Baca juga: Bisnis Perdagangan Karbon
Tanggal 27 Maret 2023, Reuters melaporkan fakta menarik, yaitu Verra telah menangguhkan penerbitan kredit karbon untuk Proyek REDD+ Jari di Para, Brasil untuk lahan seluas 497.000 hektar di hutan hujan Amazon. Terungkap, dari 94,9 juta karbon kredit yang disertifikasi melalui Verra, hanya 5,5 juta kredit yang merepresentasikan pengurangan emisi GRK yang nyata. Proyek tersebut menjual kredit karbon dari lahan milik masyarakat secara sepihak. Penjualan kredit karbon itu juga memicu sengketa lahan, salah satunya karena kompensasi kepada para pemilik lahan tidak transparan dan kredibel.
Perdagangan karbon berkualitas bukanlah proyek karbon yang dilakukan dengan mengurangi emisi karbon di lokasi proyek karbon dan menghasilkan emisi karbon di luar lokasi proyek (leakage). Terlebih jika dijadikan modus memindahkan deforestasi, pencemaran, maupun kerusakan ekosistem, ke tempat lain.
Selain itu, perdagangan karbon harus bersifat permanen dan mencegah ketidakpermanenan. Pengurangan emisi GRK di sektor kehutanan rawan tidak permanen karena rentan terjadi alih fungsi lahan. Di sinilah pentingnya menetapkan status kawasan buffer atau pun kebijakan moratorium untuk kawasan hutan yang menjadi proyek penurunan emisi GRK. Sayangnya, penetapan kawasan buffer permanen ini belum ditegaskan dalam aturan perundangan terkait perdagangan karbon di Indonesia.
Akuntabilitas dan transparansi
Hal pertama yang mendesak dilakukan untuk mencegah tantangan-tantangan di atas adalah memperkuat akuntabilitas dan transparansi perdagangan karbon.
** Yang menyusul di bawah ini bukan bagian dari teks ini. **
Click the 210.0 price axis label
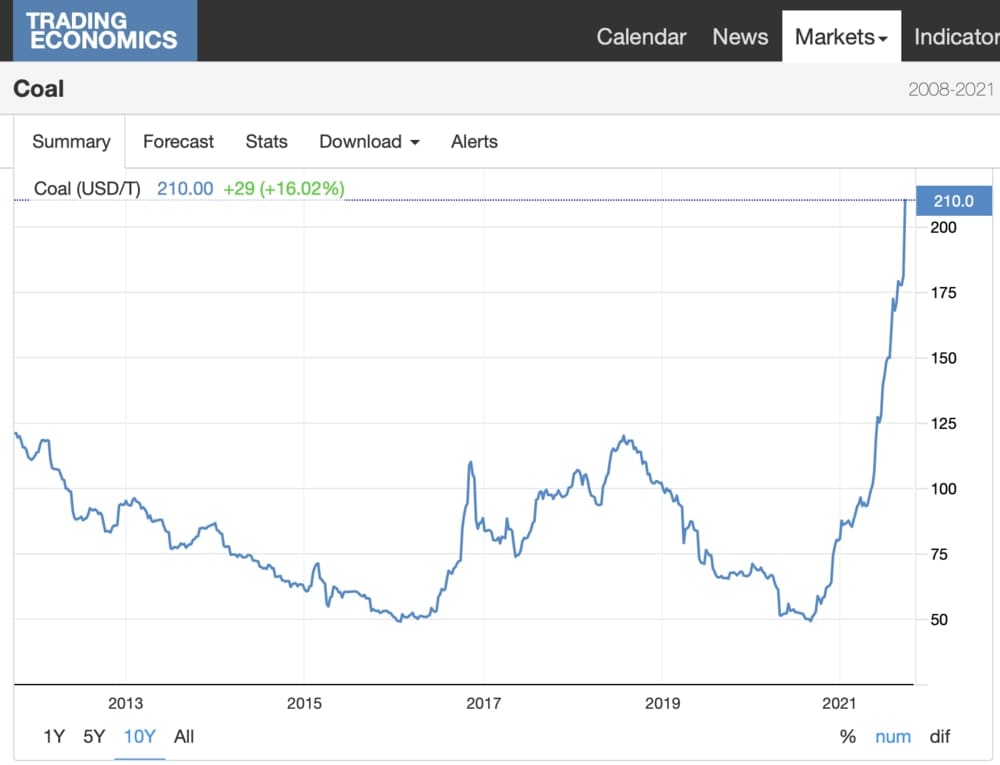Image resolution: width=1000 pixels, height=765 pixels. [952, 201]
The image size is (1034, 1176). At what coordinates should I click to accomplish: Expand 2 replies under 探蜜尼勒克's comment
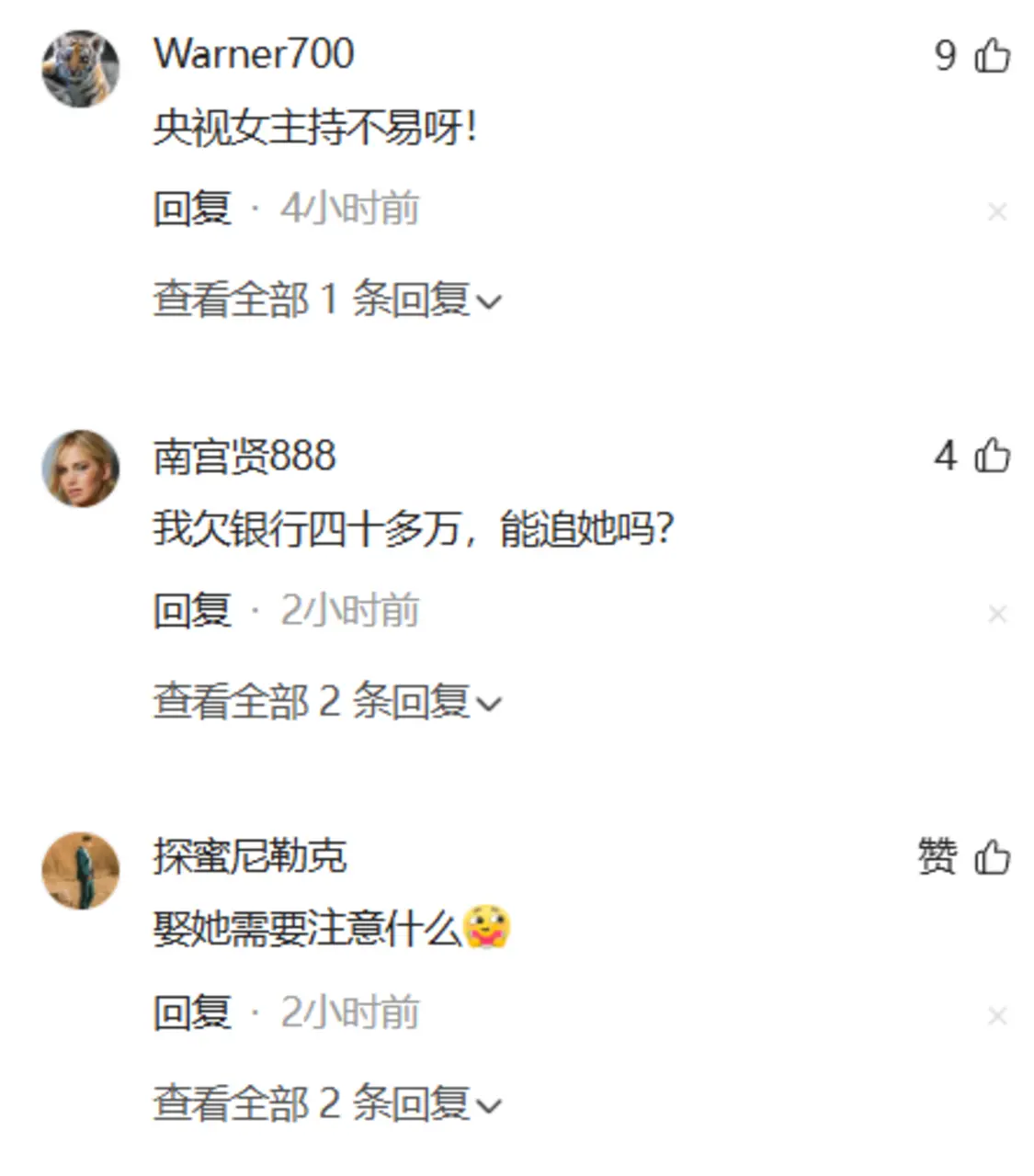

Hal ini membutuhkan instrumen yang dapat diacu sebagai safeguard. Peraturan Menteri LHK 21/2022 telah menetapkan standar dan pedoman pelaksanaan sistem verifikasi legalitas dan kelestarian (SVLK) yang dapat dijadikan dasar safeguard. Namun, ke depan SVLK perlu lebih diperkuat dengan penanganan risiko pemindahan emisi (leakage) dan risiko ketidakpermanenan yang masih belum diatur dalam permen itu.
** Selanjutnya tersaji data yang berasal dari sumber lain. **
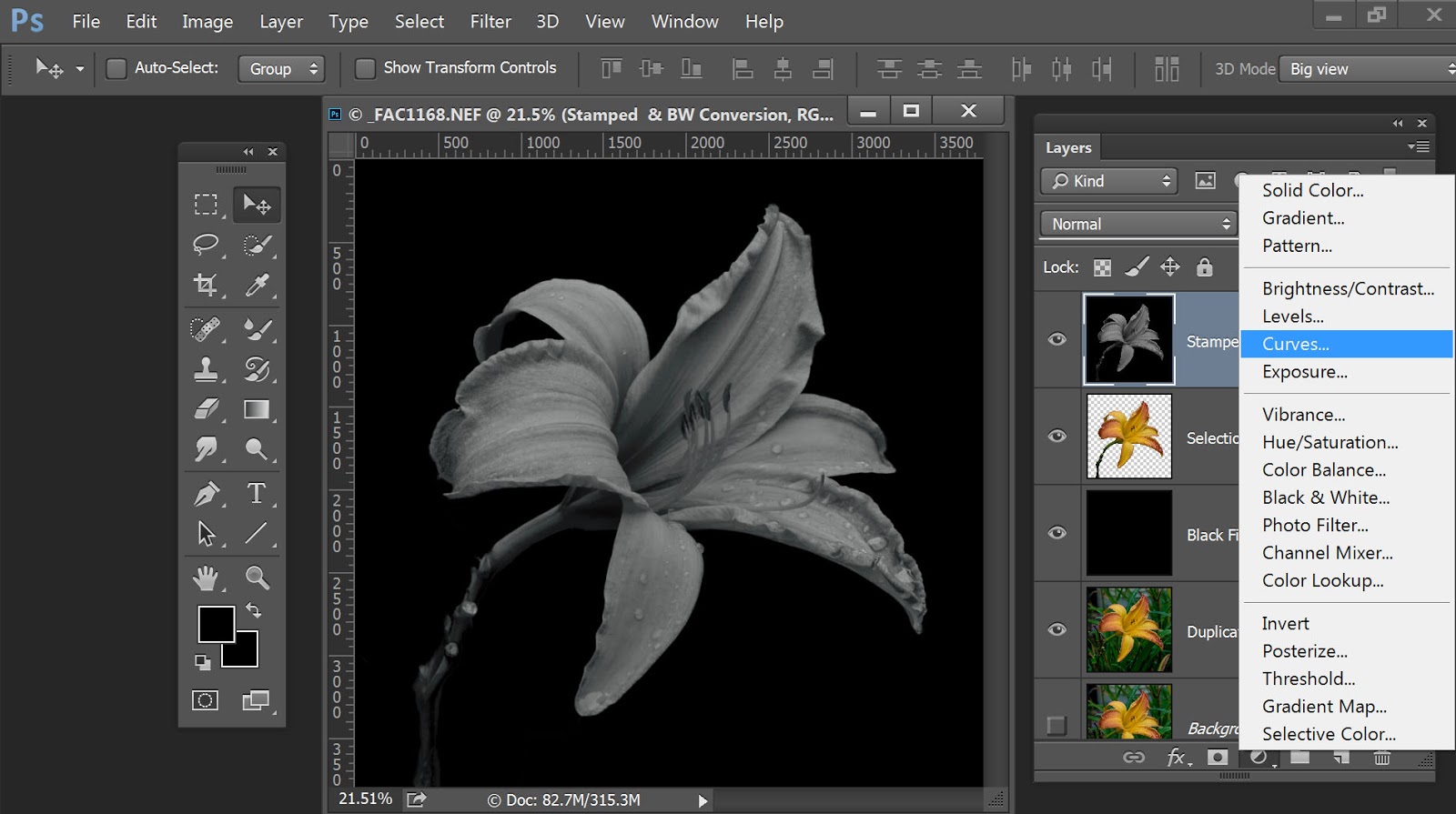Expand the Kind layer filter dropdown
Screen dimensions: 1456x814
click(x=1108, y=181)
Akuntabilitas juga membutuhkan sistem validasi dan verifikasi yang tangguh. Oleh karena itu, SRN-PPI dan Komite Akreditasi Nasional (KAN) beserta Lembaga Validasi dan Verifikasi (LVV) sebagai mekanisme kunci untuk memvalidasi dan memverifikasi, harus benar-benar diperkuat. Tidak hanya secara kelembagaan, pengawasan kinerja dan integritasnya, tetapi juga kemampuan dan jangkauannya dalam pengumpulan data yang akurat, serta jangkauan validasi dan verifikasinya. Dengan demikian, sertifikat PTBAE-PU dan SPE-GRK yang dihasilkan benar-benar kredibel.
Transparansi juga perlu menyangkut pada penetapan harga karbon dan penyelenggaraan bursa karbon. Harga karbon yang terlalu rendah akan berdampak kepada rendahnya pencapaian penurunan emisi. Selain itu, perdagangan karbon harus menjadi skenario transformasi sosial untuk keadilan distribusi aset dan mengatasi ketimpangan pendapatan sosial.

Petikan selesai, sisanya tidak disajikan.